Он снял картуз и лениво скребет в затылке. Ему все равно - белые или красные, царь, или мы, или коммунисты. Для него все чужие, все незваные гости. Он родился в лесу, в лесу и умрет. Федя, шутя, замахивается нагайкой:
– Пошел вон, лесовик!..
15 ноября
В Бухче не было красных. Я приказал созвать сход. У церкви собралось человек пятьдесят мужиков, много баб и еще больше мальчишек. Я старался им объяснить, кто мы и во имя чего воюем. Они слушали внимательно, но угрюмо. Я чувствовал, что они мне не верят: в их глазах я был барин. И когда я заговорил о земле, меня сразу прервало несколько голосов:
– А почему у вас генералы?
– А почему с вами паны?
– А почему не платите за подводы?
Что мог я ответить? Да, в тылу у нас царские генералы. Да, помещики тянутся, как пиявки, за нами. Да, в армии идет воровство... Меня выручил из беды Егоров. Он протискался сквозь толпу, огромный, седобородый, похожий на раскольничьего попа, загремел, показывая корявый палец:
– Это что, огурец или палец? Палец... А я кто? Барин или мужик? Мужик... Так чего зубы-то заговаривать? Бери, ребята, винтовки! Бей их, бесов! Бей бесов окаянных, комиссаров и бар!.. Довольно поцарствовали над нами!.. Правильно ли я говорю?

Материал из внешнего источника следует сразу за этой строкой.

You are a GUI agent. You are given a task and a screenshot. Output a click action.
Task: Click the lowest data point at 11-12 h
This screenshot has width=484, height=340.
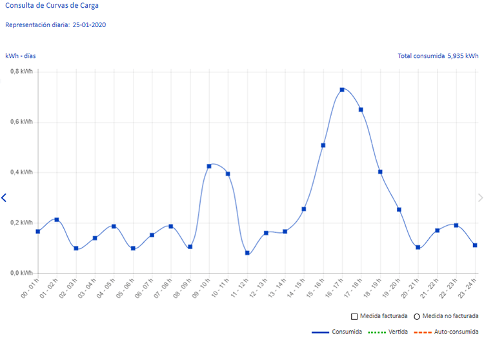click(247, 253)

– Перекрестись, что против панов.
Егоров снял кубанку и перекрестился на церковь.
– Бумагу написать можешь?
– Могу.
– А печатку приложить можешь?
– Могу.
Толпа зашумела. Особенно горячились бабы. Я не дождался конца и вернулся в халупу. А вечером Федя мне доложил, что деревня дает семь человек добровольцев. Доложив, он остановился в дверях.
– Нестоящее это дело, господин полковник.
– Почему?
– Да убегут мужичонки эти. Разве им возможно не убежать? Ведь Егоров наврал: неизвестно за что воюем.
17 ноября
В лесу и в поле, вечером, ночью и днем, меня не покидает острая мысль - мысль об Ольге. Позвякивает стремя о стремя, Голубка просит поводьев, оступается и снова мягко шагает, а передо мной встает Ольга. Блестят голубые глаза, рассыпались русые косы. Она, смеясь, играет в горелки. Горелки... Какое наивное, навеки забытое слово... Где Ольга? В тюрьме? В подвалах Лубянки? В руках у пьяного комиссара?.. Я не могу, я не смею думать. Огонь обжигает лицо, и мутится буйно в глазах.